End-to-End: DETR on COCO

import numpy as np
from PIL import Image
from transformers import AutoImageProcessor, AutoModelForObjectDetection

import uq_detr
from uq_detr import Detections, GroundTruth, select

# ── Load model ──
model_name = "SenseTime/deformable-detr"  # sigmoid + focal loss
processor = AutoImageProcessor.from_pretrained(model_name)
model = AutoModelForObjectDetection.from_pretrained(model_name)
model.eval()

# ── Run inference on your dataset ──
all_queries = []
ground_truths = []

for image, annotation in dataset:  # your COCO-style dataset
    inputs = processor(images=image, return_tensors="pt")

    with torch.no_grad():
        outputs = model(**inputs)

    # Raw outputs (all queries, before post-processing)
    raw_logits = outputs.logits.squeeze(0).numpy()          # (Q, C)
    boxes = outputs.pred_boxes.squeeze(0).numpy()           # (Q, 4) cxcywh normalized
    H, W = image.height, image.width

    # Apply activation (softmax for original DETR, sigmoid for later variants)
    # probs = softmax(raw_logits, axis=-1)[:, :-1]  # original DETR
    probs = 1.0 / (1.0 + np.exp(-raw_logits))        # Deformable-DETR, DINO, RT-DETR

    all_queries.append(
        Detections.from_cxcywh(boxes, probs, image_size=(H, W))
    )
    ground_truths.append(
        GroundTruth(boxes=annotation["boxes"], labels=annotation["labels"])
    )

# ── Evaluate with different post-processing ──
for thr in [0.1, 0.3, 0.5, 0.7]:
    filtered = [select(q, method="threshold", param=thr) for q in all_queries]
    oce = uq_detr.oce(filtered, ground_truths).score
    dece = uq_detr.dece(filtered, ground_truths, tp_criterion="greedy").score
    print(f"thr={thr:.1f}  OCE={oce:.4f}  D-ECE={dece:.4f}")

Notes on HuggingFace DETR Outputs

model(**inputs) returns the raw, unfiltered output from all object queries:

  • outputs.logits: shape (batch, Q, C), raw logits (pre-activation).

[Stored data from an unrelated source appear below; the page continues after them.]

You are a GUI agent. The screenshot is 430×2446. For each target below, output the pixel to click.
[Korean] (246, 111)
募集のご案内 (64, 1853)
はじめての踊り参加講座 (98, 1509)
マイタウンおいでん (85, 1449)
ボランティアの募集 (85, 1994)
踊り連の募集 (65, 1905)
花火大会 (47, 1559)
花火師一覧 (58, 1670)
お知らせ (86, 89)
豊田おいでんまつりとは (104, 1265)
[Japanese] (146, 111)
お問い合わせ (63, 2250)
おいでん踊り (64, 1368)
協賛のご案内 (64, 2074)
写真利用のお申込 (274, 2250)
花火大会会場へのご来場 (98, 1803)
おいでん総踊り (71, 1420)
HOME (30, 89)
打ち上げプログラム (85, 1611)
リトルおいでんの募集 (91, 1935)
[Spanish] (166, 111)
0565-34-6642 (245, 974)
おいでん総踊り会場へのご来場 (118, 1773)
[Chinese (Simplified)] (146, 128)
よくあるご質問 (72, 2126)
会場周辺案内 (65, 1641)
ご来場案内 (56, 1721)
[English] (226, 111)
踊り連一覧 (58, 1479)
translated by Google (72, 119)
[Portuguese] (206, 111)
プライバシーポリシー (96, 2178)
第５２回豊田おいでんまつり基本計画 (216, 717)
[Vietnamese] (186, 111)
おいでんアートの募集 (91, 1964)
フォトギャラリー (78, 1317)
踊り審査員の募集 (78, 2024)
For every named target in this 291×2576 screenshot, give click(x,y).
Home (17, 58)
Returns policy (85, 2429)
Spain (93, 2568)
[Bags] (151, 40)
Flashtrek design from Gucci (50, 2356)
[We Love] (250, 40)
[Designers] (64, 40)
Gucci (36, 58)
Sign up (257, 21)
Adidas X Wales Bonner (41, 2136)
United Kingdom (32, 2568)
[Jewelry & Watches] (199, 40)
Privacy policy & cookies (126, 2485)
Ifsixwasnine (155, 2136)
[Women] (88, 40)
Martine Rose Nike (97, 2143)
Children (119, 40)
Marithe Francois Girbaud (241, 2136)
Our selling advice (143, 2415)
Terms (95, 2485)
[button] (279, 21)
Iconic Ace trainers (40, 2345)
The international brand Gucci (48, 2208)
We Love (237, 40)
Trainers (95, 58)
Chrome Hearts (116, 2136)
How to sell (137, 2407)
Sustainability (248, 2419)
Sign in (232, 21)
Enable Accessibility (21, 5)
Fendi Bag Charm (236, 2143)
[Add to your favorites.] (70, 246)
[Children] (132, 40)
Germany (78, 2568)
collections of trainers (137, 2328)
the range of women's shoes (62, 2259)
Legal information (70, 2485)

See below for which activation to apply.
  • outputs.pred_boxes: shape (batch, Q, 4), normalized cxcywh coordinates in [0, 1]. Use Detections.from_cxcywh() with image_size to convert to absolute xyxy.

No filtering or post-processing is applied --- you get all Q queries (DETR: 100, Deformable-DETR: 300, DINO: 900). This is exactly what you want for OCE evaluation: pass the full query set and let uq_detr.select() handle post-processing.

Activation: Softmax vs Sigmoid

Model Loss Activation Background class?
DETR (facebook/detr-resnet-50) Cross-entropy Softmax Yes (last class is "no object")
Deformable-DETR, DINO, RT-DETR Focal loss Sigmoid No
# Original DETR: softmax, then drop the background (last) class
from scipy.special import softmax
probs = softmax(outputs.logits.squeeze(0).numpy(), axis=-1)[:, :-1]

# Deformable-DETR, DINO, RT-DETR: sigmoid
probs = outputs.logits.sigmoid().squeeze(0).numpy()

Using the HuggingFace Post-Processor

If you prefer to use HuggingFace's built-in post-processing:

# HuggingFace post-processes into xyxy absolute coords
results = processor.post_process_object_detection(
    outputs, threshold=0.3, target_sizes=[(H, W)]
)[0]

det = Detections(
    boxes=results["boxes"].numpy(),    # already xyxy absolute
    scores=results["scores"].numpy(),  # (N,) max-confidence
    labels=results["labels"].numpy(),  # (N,) class indices
)

Warning

HuggingFace's post-processor returns max-confidence scores (N,), not full class distributions (N, C). OCE will use the binary approximation in this case. For exact OCE, use the raw outputs.logits as shown above.